### Input material
※

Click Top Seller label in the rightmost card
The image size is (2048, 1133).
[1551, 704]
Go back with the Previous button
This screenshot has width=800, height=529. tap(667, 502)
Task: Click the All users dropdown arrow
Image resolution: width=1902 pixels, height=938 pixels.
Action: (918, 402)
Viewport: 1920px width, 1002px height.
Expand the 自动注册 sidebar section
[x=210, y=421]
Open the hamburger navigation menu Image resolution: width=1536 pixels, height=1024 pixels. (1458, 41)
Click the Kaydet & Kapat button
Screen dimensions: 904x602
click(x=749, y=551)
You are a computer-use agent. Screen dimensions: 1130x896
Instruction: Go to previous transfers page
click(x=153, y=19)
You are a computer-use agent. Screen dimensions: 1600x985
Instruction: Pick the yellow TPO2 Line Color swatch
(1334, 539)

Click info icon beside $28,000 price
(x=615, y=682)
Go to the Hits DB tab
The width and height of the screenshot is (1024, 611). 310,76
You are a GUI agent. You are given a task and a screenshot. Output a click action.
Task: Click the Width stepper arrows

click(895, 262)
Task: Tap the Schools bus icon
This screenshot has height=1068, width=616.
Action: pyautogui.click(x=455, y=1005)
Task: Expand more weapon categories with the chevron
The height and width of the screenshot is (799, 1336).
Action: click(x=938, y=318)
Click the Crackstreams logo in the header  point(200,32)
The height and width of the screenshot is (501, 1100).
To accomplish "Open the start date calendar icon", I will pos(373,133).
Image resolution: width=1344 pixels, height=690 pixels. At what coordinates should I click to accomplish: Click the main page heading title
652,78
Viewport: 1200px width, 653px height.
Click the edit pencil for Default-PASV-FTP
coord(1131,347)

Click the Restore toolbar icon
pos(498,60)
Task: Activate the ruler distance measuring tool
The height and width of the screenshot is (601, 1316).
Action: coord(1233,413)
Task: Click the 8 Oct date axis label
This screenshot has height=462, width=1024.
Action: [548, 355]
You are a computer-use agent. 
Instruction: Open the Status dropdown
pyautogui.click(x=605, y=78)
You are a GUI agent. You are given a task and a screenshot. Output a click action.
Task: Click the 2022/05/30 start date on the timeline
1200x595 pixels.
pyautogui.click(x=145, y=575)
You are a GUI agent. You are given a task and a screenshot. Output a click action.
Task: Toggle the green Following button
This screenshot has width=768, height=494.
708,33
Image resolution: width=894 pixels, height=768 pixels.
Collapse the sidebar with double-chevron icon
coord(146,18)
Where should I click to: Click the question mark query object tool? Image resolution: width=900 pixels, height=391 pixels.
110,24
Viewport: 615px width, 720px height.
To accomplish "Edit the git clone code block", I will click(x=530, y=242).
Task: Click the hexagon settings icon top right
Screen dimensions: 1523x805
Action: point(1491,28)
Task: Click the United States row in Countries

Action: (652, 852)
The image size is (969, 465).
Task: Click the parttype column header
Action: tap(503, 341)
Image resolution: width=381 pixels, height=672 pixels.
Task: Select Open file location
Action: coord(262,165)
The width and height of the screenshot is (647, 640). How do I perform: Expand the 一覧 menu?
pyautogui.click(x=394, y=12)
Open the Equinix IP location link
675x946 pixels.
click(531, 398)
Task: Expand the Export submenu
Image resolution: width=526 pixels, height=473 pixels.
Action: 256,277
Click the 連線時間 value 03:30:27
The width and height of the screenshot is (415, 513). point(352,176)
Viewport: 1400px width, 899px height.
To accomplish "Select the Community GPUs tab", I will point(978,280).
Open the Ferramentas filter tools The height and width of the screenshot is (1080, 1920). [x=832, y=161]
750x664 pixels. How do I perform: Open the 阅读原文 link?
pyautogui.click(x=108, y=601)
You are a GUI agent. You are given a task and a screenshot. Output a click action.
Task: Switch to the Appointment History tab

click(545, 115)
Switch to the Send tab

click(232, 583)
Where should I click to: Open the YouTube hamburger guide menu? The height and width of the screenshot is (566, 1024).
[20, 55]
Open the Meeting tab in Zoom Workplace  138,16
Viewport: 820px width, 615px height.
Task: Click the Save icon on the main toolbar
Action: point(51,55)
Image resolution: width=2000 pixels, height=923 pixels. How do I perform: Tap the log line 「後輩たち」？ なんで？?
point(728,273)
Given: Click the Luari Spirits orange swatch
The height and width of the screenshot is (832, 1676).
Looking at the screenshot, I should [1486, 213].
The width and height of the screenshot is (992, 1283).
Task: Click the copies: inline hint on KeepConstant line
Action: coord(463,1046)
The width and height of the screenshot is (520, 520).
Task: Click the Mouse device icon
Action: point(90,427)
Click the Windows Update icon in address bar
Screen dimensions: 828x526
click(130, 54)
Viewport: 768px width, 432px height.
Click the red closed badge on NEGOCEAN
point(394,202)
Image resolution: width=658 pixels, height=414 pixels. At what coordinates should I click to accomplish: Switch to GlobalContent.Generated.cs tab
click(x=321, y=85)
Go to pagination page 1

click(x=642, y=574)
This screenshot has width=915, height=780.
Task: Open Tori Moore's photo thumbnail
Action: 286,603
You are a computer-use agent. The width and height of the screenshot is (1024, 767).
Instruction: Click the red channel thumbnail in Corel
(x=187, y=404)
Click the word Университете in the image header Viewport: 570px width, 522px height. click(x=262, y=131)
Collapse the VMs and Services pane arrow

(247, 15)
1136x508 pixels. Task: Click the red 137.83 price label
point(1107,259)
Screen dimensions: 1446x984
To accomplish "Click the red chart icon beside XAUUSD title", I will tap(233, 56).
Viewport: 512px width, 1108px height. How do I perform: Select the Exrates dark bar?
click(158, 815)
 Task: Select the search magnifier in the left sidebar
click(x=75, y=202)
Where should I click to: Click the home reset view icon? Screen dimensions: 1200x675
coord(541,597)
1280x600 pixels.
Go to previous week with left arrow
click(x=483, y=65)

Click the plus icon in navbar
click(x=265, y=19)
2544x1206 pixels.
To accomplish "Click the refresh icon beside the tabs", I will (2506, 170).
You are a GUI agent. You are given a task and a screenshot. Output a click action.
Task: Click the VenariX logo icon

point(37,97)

※

Every entry above must appear again in the reply, exactly as it stands.

### Output
Click Top Seller label in the rightmost card
The image size is (2048, 1133).
[1551, 704]
Go back with the Previous button
This screenshot has width=800, height=529. tap(667, 502)
Task: Click the All users dropdown arrow
Image resolution: width=1902 pixels, height=938 pixels.
Action: (918, 402)
Viewport: 1920px width, 1002px height.
Expand the 自动注册 sidebar section
[x=210, y=421]
Open the hamburger navigation menu Image resolution: width=1536 pixels, height=1024 pixels. (1458, 41)
Click the Kaydet & Kapat button
Screen dimensions: 904x602
click(x=749, y=551)
You are a computer-use agent. Screen dimensions: 1130x896
Instruction: Go to previous transfers page
click(x=153, y=19)
You are a computer-use agent. Screen dimensions: 1600x985
Instruction: Pick the yellow TPO2 Line Color swatch
(1334, 539)

Click info icon beside $28,000 price
(x=615, y=682)
Go to the Hits DB tab
The width and height of the screenshot is (1024, 611). 310,76
You are a GUI agent. You are given a task and a screenshot. Output a click action.
Task: Click the Width stepper arrows

click(895, 262)
Task: Tap the Schools bus icon
This screenshot has height=1068, width=616.
Action: pyautogui.click(x=455, y=1005)
Task: Expand more weapon categories with the chevron
The height and width of the screenshot is (799, 1336).
Action: click(x=938, y=318)
Click the Crackstreams logo in the header  point(200,32)
The height and width of the screenshot is (501, 1100).
To accomplish "Open the start date calendar icon", I will pos(373,133).
Image resolution: width=1344 pixels, height=690 pixels. At what coordinates should I click to accomplish: Click the main page heading title
652,78
Viewport: 1200px width, 653px height.
Click the edit pencil for Default-PASV-FTP
coord(1131,347)

Click the Restore toolbar icon
pos(498,60)
Task: Activate the ruler distance measuring tool
The height and width of the screenshot is (601, 1316).
Action: coord(1233,413)
Task: Click the 8 Oct date axis label
This screenshot has height=462, width=1024.
Action: [548, 355]
You are a computer-use agent. 
Instruction: Open the Status dropdown
pyautogui.click(x=605, y=78)
You are a GUI agent. You are given a task and a screenshot. Output a click action.
Task: Click the 2022/05/30 start date on the timeline
1200x595 pixels.
pyautogui.click(x=145, y=575)
You are a GUI agent. You are given a task and a screenshot. Output a click action.
Task: Toggle the green Following button
This screenshot has width=768, height=494.
708,33
Image resolution: width=894 pixels, height=768 pixels.
Collapse the sidebar with double-chevron icon
coord(146,18)
Where should I click to: Click the question mark query object tool? Image resolution: width=900 pixels, height=391 pixels.
110,24
Viewport: 615px width, 720px height.
To accomplish "Edit the git clone code block", I will click(x=530, y=242).
Task: Click the hexagon settings icon top right
Screen dimensions: 1523x805
Action: point(1491,28)
Task: Click the United States row in Countries

Action: (652, 852)
The image size is (969, 465).
Task: Click the parttype column header
Action: tap(503, 341)
Image resolution: width=381 pixels, height=672 pixels.
Task: Select Open file location
Action: coord(262,165)
The width and height of the screenshot is (647, 640). How do I perform: Expand the 一覧 menu?
pyautogui.click(x=394, y=12)
Open the Equinix IP location link
675x946 pixels.
click(531, 398)
Task: Expand the Export submenu
Image resolution: width=526 pixels, height=473 pixels.
Action: 256,277
Click the 連線時間 value 03:30:27
The width and height of the screenshot is (415, 513). point(352,176)
Viewport: 1400px width, 899px height.
To accomplish "Select the Community GPUs tab", I will point(978,280).
Open the Ferramentas filter tools The height and width of the screenshot is (1080, 1920). [x=832, y=161]
750x664 pixels. How do I perform: Open the 阅读原文 link?
pyautogui.click(x=108, y=601)
You are a GUI agent. You are given a task and a screenshot. Output a click action.
Task: Switch to the Appointment History tab

click(545, 115)
Switch to the Send tab

click(232, 583)
Where should I click to: Open the YouTube hamburger guide menu? The height and width of the screenshot is (566, 1024).
[20, 55]
Open the Meeting tab in Zoom Workplace  138,16
Viewport: 820px width, 615px height.
Task: Click the Save icon on the main toolbar
Action: point(51,55)
Image resolution: width=2000 pixels, height=923 pixels. How do I perform: Tap the log line 「後輩たち」？ なんで？?
point(728,273)
Given: Click the Luari Spirits orange swatch
The height and width of the screenshot is (832, 1676).
Looking at the screenshot, I should [1486, 213].
The width and height of the screenshot is (992, 1283).
Task: Click the copies: inline hint on KeepConstant line
Action: coord(463,1046)
The width and height of the screenshot is (520, 520).
Task: Click the Mouse device icon
Action: point(90,427)
Click the Windows Update icon in address bar
Screen dimensions: 828x526
click(130, 54)
Viewport: 768px width, 432px height.
Click the red closed badge on NEGOCEAN
point(394,202)
Image resolution: width=658 pixels, height=414 pixels. At what coordinates should I click to accomplish: Switch to GlobalContent.Generated.cs tab
click(x=321, y=85)
Go to pagination page 1

click(x=642, y=574)
This screenshot has width=915, height=780.
Task: Open Tori Moore's photo thumbnail
Action: 286,603
You are a computer-use agent. The width and height of the screenshot is (1024, 767).
Instruction: Click the red channel thumbnail in Corel
(x=187, y=404)
Click the word Университете in the image header Viewport: 570px width, 522px height. click(x=262, y=131)
Collapse the VMs and Services pane arrow

(247, 15)
1136x508 pixels. Task: Click the red 137.83 price label
point(1107,259)
Screen dimensions: 1446x984
To accomplish "Click the red chart icon beside XAUUSD title", I will tap(233, 56).
Viewport: 512px width, 1108px height. How do I perform: Select the Exrates dark bar?
click(158, 815)
 Task: Select the search magnifier in the left sidebar
click(x=75, y=202)
Where should I click to: Click the home reset view icon? Screen dimensions: 1200x675
coord(541,597)
1280x600 pixels.
Go to previous week with left arrow
click(x=483, y=65)

Click the plus icon in navbar
click(x=265, y=19)
2544x1206 pixels.
To accomplish "Click the refresh icon beside the tabs", I will (2506, 170).
You are a GUI agent. You are given a task and a screenshot. Output a click action.
Task: Click the VenariX logo icon

point(37,97)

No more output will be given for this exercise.